Years ago, good-looking young people hoping to break into careers on stage or screen often started out as models, posing for fashion ads or even for record jackets, while waiting to be “discovered.” (James Garner started out modeling bathing suits.)


Those records still show up in the thrift shop bins, often ignored by those hoping to strike it rich with some Beatles rarity.

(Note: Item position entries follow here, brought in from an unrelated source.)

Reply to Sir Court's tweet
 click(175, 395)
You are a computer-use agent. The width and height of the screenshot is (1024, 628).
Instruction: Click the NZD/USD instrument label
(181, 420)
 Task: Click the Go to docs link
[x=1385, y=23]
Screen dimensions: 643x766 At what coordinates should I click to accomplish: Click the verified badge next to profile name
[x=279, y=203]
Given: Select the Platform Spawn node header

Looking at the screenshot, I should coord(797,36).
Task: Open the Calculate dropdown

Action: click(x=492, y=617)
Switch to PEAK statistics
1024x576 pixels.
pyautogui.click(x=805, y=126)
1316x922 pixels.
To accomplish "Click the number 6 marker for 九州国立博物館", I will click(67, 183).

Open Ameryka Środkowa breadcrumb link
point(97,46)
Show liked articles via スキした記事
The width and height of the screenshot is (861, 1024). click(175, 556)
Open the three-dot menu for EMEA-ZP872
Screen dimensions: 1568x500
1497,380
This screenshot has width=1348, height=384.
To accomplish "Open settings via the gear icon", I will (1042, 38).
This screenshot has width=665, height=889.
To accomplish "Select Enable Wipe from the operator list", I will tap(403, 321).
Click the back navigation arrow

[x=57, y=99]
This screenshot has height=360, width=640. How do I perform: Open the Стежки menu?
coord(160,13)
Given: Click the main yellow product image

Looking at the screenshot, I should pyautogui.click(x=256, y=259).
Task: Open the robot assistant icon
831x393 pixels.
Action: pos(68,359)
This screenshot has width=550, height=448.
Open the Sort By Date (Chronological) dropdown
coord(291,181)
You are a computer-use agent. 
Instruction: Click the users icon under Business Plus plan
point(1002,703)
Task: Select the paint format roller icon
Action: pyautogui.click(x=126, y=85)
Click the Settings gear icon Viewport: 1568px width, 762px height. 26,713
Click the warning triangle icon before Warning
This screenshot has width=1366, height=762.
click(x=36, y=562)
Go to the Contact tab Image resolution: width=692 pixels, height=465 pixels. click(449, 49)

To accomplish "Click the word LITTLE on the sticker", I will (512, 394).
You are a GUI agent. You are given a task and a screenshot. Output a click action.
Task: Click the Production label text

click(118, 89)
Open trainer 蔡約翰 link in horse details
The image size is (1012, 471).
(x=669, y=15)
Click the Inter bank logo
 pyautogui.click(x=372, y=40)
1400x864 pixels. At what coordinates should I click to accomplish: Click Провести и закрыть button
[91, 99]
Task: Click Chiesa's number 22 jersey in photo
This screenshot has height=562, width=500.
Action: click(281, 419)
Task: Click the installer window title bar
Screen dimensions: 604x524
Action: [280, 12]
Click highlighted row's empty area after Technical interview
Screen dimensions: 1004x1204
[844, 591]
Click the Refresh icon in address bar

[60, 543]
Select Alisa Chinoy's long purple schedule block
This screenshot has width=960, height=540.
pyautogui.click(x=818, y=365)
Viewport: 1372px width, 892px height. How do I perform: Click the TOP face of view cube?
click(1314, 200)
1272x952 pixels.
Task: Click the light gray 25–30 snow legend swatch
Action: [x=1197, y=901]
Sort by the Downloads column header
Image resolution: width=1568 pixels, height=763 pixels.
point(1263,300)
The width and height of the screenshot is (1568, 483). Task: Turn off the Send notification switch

We have preached for some time that one of the unforeseen merits of the 12-inch LP record was the restricted field it presented for artistic composition. Just as the author of a haiku is required to focus his or her eloquence in a limited number of syllables, so we can watch the development of the record jacket during a compressed, 40-year “golden era,” starting with two colors and plain text in 1948, as succeeding generations answered the question: “What can you do with this 12-inch square?”


Three of today’s four entries offer young models who would go on to fame and fortune in other fields. The fourth is just our old friend, Florida keyboard virtuoso Lenny Dee, caught in a candid snapshot exchanging greetings with a young neighbor on his way to work. Lenny’s watchword was always “safety first,” and if you look real close, you’ll see the little friend atop his electric organ IS wearing a doggie life preserver.


Remember: The cardboard can be collectable, too.

6 Comments to “These kids are going places!”

  1. Thomas Mitchell Says:

    Edward ‘Kookie’ Burns?

  2. Vin Says:

    Mitch, was that a guess, or a request?

    Edd “Kookie” Byrnes joins us here:

    Kookie had released his own Extended Play 45 by 1960, featuring his unforgettable vocal stylings on “Like, I Love You.” But while the 22-year-old showing off his Lindy moves here on the cover of Vido Musso’s “Teen Age Dance Party” was about the same age, by the time this album cover was photographed (circa 1957) he had already landed some of the one-shot TV appearances on “Death Valley Days” and “The Adventures of Jim Bowie” which would eventually lead to his historic teaming with James Drury and Clu Gulager for that interminable Western yarn which helped render much of American ’60s television “The Land That Time Forgot.”

    — V.S.

  3. John Taylor Says:

    #1 = Kent McClure?

    #2 = MTM? (this is a swag)

    #3 = idk … Sandra Dee? (super swag)

  4. John Taylor Says:

    Correction: #1 = DOUG McClure?

  5. B Says:


    #2 MTM: Good guess:

  6. Ansonmacdonald Says:

    #1 = Sophia Loren
    #2 = Mary Tyler Moore
    #3 = Grace Kelly
    #4 = I would guess Sandra Dee except I am not certain she could waterski that well.